Funny how time seems so erratic, when it’s supposedly steady and predictable.
Lately, it speeds by in a blur, so that I can’t even recognize the hands on the clock. It’s exhausting trying to track them. Dizzying.
I keep thinking about that birthday I missed 30 days ago. I sat and watched it come and go so quickly, paralyzed by indecisiveness and a desire to do something exceptional. So I didn’t do anything at all.
There’s a check in my wallet someone gave me in August. I just can’t seem to get to the bank, even for money I need.
I bought two pairs of jeans on sale in April, intending to hem them. They are still tucked in my dresser with the tags still on.
I just turned 30 in May. In about six months, I am turning 32.
The pace at which time moves seems to force me to react to any and all situations by tossing water on the flames, instead of sitting back and roasting marshmallows. I wonder if there is anybody who knows how to do it the latter way.
Yet there are a few things that seem strangely oblivious to the passage of time. They are the things that I wish would keep pace with everything else.

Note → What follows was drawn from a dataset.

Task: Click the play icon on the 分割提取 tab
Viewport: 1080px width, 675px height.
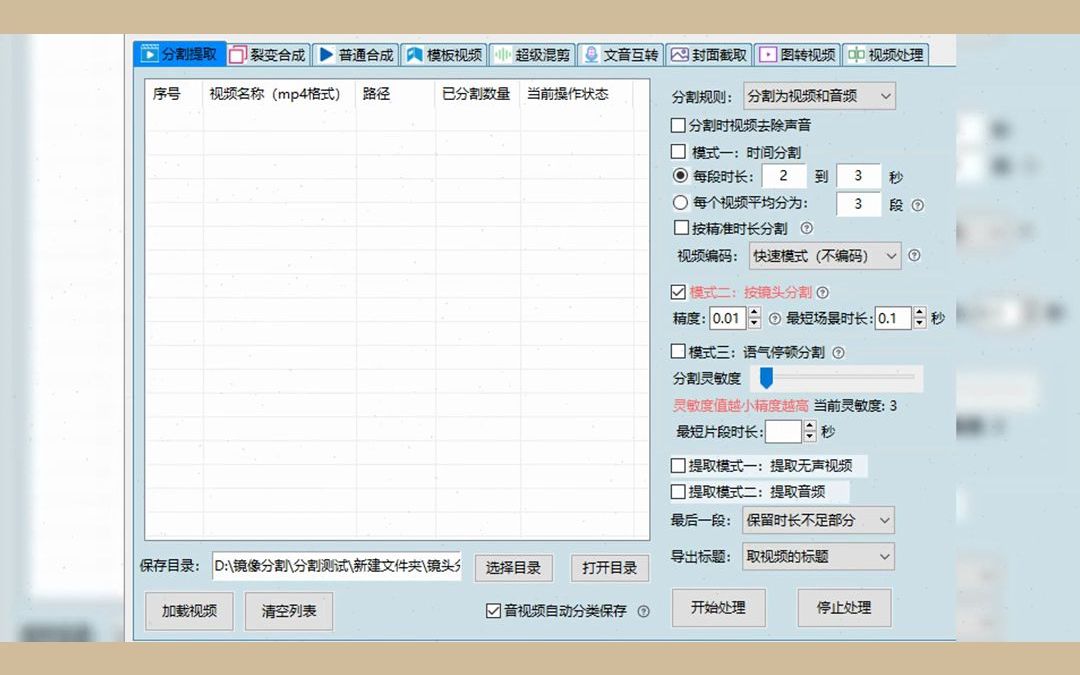Action: 150,55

A couple of injuries which seem undaunted by weeks and months. This cold, which has nestled itself into the corners of my lungs and refuses to come out. And an old heartbreak, which baffles me with its resiliency. Two and a half years later, it’s still waking up from hibernation at random and inopportune moments. Every time I am surprised. And a little annoyed.
All of this comes down to the control and independence I hold onto with white knuckles. I try to hand it over. I have before over and over. God has his hands out waiting. Yet for some reason, I figure it’s easier for me to take care of it all than to surrender it to the all-knowing, all-powerful Creator of the Universe, who has a better idea of the big picture than I do. When I stop and look at it like that, I’m shaken by my arrogance and distrust.
That realization scares me into tossing it over. And the clock resets, the second hand slowing down. The absence of the weight makes me totter briefly. I can breathe.